You know, another way to interpret this lack of anyone saying anything
about the change could be attributed to the very same reasons that no
one complains about the way things work currently.  In practice, do fork
bombs ever really cause anyone pain?

Speaking as a professional sysadmin who has administered many hundreds
of Unix systems over the past ten years, the only times I have ever
fallen prey to a fork bomb were those handful of times when I
deliberately ran them as root, against myself, as a matter of curiosity.

> Generally, I'd be really interested if the new behaviour causes
> any problems on any real system.
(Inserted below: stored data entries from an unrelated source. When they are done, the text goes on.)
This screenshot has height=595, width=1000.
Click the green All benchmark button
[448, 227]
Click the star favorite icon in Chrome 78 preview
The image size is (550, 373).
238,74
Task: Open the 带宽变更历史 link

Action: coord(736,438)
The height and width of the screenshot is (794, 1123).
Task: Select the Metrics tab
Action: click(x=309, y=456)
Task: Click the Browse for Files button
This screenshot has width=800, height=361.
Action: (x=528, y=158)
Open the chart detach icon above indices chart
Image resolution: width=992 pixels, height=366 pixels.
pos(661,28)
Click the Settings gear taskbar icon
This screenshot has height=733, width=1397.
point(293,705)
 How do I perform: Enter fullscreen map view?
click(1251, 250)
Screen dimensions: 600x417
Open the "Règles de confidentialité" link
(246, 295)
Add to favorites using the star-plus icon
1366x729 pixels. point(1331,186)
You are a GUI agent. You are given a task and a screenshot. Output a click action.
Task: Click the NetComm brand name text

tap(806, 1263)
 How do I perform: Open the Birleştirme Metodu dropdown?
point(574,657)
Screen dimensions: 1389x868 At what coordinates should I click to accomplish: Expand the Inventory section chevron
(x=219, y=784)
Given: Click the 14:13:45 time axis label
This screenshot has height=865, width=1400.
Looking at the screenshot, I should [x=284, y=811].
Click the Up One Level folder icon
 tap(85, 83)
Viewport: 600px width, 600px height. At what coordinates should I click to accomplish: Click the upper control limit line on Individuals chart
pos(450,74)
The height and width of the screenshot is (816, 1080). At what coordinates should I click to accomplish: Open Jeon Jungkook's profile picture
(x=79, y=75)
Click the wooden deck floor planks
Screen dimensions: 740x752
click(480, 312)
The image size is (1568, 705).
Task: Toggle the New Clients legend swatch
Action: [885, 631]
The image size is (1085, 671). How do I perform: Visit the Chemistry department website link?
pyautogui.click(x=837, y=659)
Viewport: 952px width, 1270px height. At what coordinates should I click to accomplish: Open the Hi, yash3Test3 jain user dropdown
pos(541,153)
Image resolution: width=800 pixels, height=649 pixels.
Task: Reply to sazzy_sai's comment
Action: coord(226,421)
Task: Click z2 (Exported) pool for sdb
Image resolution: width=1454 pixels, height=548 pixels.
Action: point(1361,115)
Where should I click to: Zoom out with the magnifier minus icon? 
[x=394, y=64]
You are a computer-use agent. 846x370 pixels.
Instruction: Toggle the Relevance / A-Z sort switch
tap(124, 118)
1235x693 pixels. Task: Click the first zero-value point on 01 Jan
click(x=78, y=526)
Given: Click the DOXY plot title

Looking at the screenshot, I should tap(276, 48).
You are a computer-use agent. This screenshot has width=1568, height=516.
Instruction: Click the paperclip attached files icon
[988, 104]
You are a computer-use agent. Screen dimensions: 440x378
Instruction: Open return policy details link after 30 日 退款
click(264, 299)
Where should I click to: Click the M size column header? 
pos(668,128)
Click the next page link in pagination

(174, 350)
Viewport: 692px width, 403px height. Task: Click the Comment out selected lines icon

The change is very clever hack.
> It definitely appears to solve the problem in hand in quite
> elegant way.

You keep /saying/ it's elegant, but that doesn't make it so.  Though it
is just a matter of opinion, it really grinds on my nerves to hear the
change described like this.

The solution you've proposed (and committed to the tree at that)
addresses one very specific and limited type of resource denial out of a
whole class of those attacks.  In light of these facts, I'd say the fix
is about as "elegant" as a battery operated Roto-Apple-Matic purchased
from a late night television advert. (ONLY $19.95! CALL NOW!)  I should
clarify the metaphor a bit...

NetBSD, and Unices in general, already have a perfectly good tool for
peeling apples; it's called a knife.  The knife does take a bit of
thought and some practice to become skilled with it.  However, that same
knife works just as well for peeling potatoes, zucchini, pears, carrots,
etc. and it even chops and slices, too!  Yes it's true that using our
simple knife doesn't have the pushbutton convenience of the
Roto-Apple-Matic, but the knife is extremely versatile and it doesn't
waste shelf space while it sits idle, collecting a layer of dust from
disuse.

Oh, but surely I'm being rude.  You've come to us, quite obviously with
the best of intentions, and stuffed our holiday stockings with lovely
new Roto-Apple-Matics!  It is the thought that counts.  Isn't it?  Well,
it's a very special device this Roto-Apple-Matic!  It's a fine /fine/
thing this wondrous technological marvel.  I shall certainly have to
peel some apples with this at some point.  You don't happen to still
have the receipt, do you?

-brian.

(Given we're at a bit of an impass on this, my requests are that (a) the
 free slot count for root be tunable, (b) the delay time be tunable, and
 that (c) this delay time be something that's enabled by the presence of
 a kernel configuration option.  I don't think that's too much to ask.)